Data items:
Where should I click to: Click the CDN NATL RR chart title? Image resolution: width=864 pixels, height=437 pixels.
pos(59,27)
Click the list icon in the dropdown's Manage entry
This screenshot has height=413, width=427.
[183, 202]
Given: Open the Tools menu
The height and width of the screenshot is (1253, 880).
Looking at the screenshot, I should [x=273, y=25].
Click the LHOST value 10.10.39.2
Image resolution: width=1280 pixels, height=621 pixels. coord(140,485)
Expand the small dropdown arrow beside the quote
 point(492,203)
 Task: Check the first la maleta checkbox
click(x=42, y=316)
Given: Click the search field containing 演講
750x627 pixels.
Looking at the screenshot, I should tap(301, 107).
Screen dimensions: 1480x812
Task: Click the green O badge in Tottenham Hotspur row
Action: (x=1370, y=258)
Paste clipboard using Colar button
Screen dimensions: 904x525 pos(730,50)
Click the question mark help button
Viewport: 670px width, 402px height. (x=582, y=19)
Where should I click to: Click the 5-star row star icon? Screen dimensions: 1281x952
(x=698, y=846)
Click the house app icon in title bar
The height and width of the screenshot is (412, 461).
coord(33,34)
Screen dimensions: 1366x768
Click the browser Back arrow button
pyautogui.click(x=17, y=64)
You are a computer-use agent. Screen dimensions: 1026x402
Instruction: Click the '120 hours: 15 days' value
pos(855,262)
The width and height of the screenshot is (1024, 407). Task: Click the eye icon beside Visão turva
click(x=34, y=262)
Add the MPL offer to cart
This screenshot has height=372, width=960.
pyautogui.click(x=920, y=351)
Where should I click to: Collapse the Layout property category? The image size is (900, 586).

Problem to work on → The answer must be the lines from the one containing "Instruction: Click the" through the last line of the records, written out exactly; please include nothing more.

Result below →
Instruction: Click the '120 hours: 15 days' value
pos(855,262)
The width and height of the screenshot is (1024, 407). Task: Click the eye icon beside Visão turva
click(x=34, y=262)
Add the MPL offer to cart
This screenshot has height=372, width=960.
pyautogui.click(x=920, y=351)
Where should I click to: Collapse the Layout property category? The image size is (900, 586).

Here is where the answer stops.